I moduli Avalanche e Reflector forniscono comunque dei modelli anche
complessi di traffico, modificabili in fase di Test Planning per
esigenze particolari, che permettono di riprodurre un traffico davvero
realistico.
Ti riporto ad esempio un estratto del manuale dell'Avalanche, con alcune
delle caratteristiche piu' interessanti (scusate la lunghezza del post)

Avalanche is described by Spirent as a capacity assessment product that
challenges any computing infrastructure or network device to stand up to
the real-world load and complexity of the Internet or intranets. The
system generates simulated network traffic that features real-world
characteristics such as connection speed, packet loss, browser
emulation, user think-time and aborted transactions. This helps provide
invaluable information about a site's architectural effectiveness,
points of failure, modes of performance degradation, robustness under
critical load, and potential performance bottlenecks. 

Using Avalanche to generate Internet user traffic and Reflector to
emulate large clusters of data servers, it is possible to simulate the
largest customer environments. Each one sports up to four copper or
fibre Gigabit Ethernet ports which are load-balanced equally between
dual Intel processors when generating traffic to achieve in excess of
2Gbps traffic per Avalanche / Reflector pair. 

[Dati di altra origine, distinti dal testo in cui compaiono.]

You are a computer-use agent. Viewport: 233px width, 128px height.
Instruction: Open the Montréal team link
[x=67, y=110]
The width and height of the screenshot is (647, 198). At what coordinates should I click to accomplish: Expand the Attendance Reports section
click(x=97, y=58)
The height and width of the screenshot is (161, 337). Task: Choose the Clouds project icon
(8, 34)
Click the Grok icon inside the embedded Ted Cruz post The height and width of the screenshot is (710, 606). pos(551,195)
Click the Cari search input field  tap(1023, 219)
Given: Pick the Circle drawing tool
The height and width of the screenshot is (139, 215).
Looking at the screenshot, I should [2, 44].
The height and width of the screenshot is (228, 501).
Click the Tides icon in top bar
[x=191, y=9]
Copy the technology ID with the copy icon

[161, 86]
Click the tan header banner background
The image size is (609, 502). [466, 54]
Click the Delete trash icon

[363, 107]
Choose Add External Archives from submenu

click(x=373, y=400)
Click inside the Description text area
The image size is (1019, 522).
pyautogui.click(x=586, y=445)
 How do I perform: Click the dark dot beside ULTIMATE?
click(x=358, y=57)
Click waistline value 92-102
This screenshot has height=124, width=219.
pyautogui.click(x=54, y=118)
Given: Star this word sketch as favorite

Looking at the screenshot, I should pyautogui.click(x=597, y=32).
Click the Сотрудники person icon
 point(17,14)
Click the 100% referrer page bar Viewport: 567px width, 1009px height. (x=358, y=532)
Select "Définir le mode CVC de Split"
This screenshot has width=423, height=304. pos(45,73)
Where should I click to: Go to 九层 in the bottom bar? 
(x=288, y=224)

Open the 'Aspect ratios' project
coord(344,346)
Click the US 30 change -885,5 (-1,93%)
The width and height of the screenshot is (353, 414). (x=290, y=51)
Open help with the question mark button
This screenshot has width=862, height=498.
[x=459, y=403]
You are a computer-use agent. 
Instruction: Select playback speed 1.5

Between them they can set up, transfer data over, and tear down
connections at rates of more than 45,000 requests per second (HTTP 1.0
with no persistence) and over 60,000 requests per second (HTTP 1.1 with
persistence). They can sustain over 4,000 HTTPS requests per second with
no SSL session ID re-use, generate more than 30,000 streaming requests,
and simulate more than 2 million simultaneously connected users with
unique IP addresses. 

All this while handling cookies, IP masquerading for large numbers of
addresses, traversing tens of thousands of URLs and operating under a
realistic mix of traffic. 

This allows realistic and accurate capacity assessment of routers,
firewalls, in-line security appliances (IDS/IPS/UTM), load-balancing
switches, and Web, application, and database servers. It helps identify
potential bottlenecks from the router connection all the way to the
database, or can simply be used to generate a background test load of
realistic traffic. Load can be specified in a number of ways, using user
sessions, user sessions per second, transactions, transactions per
second, connections or connections per second. 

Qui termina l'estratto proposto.